Having forced Royal Bank of Scotland to adopt what it deems a less risky business model, the UK government can say goodbye to its chances of breaking even when it sells the bank.

It is difficult to see how UK taxpayers can recover the costs of bailing out Royal Bank of Scotland (RBS) with the bank now set to become even further shrunken in stature. In its glory days, RBS was the world’s third largest bank by Tier 1 capital, according to The Banker’s Top 1000 ranking of July 2008. In last year’s ranking it had already fallen to 12th place and with another downsizing on the way it will be heading much lower.

Of course, noone wants to own a huge bank that is failing and RBS, which needed a £45.5bn ($75bn) bail-out and is 81% owned by the UK taxpayer, made dreadful mistakes.

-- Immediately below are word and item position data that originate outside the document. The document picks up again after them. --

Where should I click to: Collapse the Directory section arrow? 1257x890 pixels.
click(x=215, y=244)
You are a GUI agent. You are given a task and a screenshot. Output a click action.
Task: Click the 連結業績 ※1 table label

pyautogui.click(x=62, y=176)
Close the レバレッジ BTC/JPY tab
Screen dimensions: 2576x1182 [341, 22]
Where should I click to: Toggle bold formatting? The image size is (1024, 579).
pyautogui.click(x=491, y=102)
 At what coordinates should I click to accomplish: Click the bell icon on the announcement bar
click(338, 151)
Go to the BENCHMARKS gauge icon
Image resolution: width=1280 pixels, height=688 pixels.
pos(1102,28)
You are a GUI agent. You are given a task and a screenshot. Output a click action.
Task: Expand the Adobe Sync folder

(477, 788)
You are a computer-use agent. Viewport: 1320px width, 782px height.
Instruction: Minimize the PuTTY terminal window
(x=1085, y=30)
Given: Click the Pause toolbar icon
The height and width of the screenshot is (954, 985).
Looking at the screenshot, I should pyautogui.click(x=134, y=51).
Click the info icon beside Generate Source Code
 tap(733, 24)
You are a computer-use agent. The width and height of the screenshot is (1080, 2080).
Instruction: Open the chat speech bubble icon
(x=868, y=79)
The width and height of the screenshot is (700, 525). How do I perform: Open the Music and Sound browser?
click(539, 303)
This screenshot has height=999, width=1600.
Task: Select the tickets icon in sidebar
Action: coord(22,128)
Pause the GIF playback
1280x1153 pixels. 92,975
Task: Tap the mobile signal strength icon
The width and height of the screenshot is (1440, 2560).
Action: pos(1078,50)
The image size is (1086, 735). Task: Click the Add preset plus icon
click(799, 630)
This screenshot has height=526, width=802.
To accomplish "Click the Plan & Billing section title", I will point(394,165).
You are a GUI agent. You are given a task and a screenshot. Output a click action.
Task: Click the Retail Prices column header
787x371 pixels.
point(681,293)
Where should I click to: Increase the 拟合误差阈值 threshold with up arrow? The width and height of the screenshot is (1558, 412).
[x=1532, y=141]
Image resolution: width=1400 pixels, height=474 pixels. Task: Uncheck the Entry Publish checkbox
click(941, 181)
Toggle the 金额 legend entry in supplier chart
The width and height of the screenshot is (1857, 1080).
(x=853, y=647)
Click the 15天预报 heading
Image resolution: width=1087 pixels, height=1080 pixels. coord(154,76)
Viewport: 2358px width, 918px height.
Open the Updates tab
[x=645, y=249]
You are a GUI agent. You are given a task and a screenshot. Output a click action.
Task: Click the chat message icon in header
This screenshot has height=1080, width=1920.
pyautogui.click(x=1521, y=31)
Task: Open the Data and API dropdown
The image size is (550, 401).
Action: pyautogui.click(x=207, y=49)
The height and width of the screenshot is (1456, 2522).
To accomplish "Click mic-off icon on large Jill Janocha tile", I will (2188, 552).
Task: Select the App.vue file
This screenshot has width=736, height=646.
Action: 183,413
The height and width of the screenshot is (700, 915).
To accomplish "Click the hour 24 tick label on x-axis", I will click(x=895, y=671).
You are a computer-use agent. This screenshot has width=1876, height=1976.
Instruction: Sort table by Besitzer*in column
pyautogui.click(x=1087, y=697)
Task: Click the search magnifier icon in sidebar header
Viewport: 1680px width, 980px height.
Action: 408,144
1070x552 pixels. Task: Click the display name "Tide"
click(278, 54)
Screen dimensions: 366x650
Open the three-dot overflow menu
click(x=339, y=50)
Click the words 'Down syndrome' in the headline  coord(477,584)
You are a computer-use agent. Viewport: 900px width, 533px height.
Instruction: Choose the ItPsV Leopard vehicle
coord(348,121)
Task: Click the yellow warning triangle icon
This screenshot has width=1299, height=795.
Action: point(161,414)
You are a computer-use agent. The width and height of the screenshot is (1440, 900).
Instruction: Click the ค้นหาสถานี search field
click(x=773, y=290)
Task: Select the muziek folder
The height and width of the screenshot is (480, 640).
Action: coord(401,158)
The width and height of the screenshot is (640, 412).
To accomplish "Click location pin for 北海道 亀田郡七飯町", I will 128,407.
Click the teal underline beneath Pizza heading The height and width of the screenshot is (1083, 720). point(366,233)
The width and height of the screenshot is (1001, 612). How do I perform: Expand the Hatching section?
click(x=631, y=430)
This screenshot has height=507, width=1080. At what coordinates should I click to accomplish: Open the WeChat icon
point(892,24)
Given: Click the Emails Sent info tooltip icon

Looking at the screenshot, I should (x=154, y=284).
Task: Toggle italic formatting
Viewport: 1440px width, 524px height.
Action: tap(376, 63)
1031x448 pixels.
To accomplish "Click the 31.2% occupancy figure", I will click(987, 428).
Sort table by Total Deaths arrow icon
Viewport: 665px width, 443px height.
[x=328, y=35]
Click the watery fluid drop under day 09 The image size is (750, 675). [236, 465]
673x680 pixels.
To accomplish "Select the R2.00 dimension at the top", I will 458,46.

More than five years later it is still losing money, and a loss of £7bn is forecast by analysts such as CreditSights for 2013.

But, with RBS now set to shrink its investment banking and international operations still further, it is hard to understand how it can ever become valuable enough for investors to buy the shares at even a break-even price. The shares currently trade about £3.60 and need to hit £5 for taxpayers to recover their funds.

What seems to have happened is that politicians have insisted on having a bank that serves the UK and doesn’t get involved in risky investment banking and in paying out large bonuses. This is an easier proposition to sell to the electorate than a bank with markets operations in the US and Asia. The problem is that the UK is a highly competitive retail and corporate market with very thin margins. Given the unsustainable property boom in London and the south-east it is also questionable as to how safe the UK domestic market really is.

The historical evidence is that the least diversified banks – focused on a few sectors and a single geography – are more prone to crises that banks with a larger spread of assets. The demise of Northern Rock with its concentration on UK retail mortgages provides a good example. The other reality is that for all its faults, RBS had wholesale franchises that were leaders and attracted global custom.

Finance is the only sector of the UK economy that produces a trade surplus. By making RBS play the domestic game, the prospects for reaching a more even trading relationship with countries such as China are even more remote.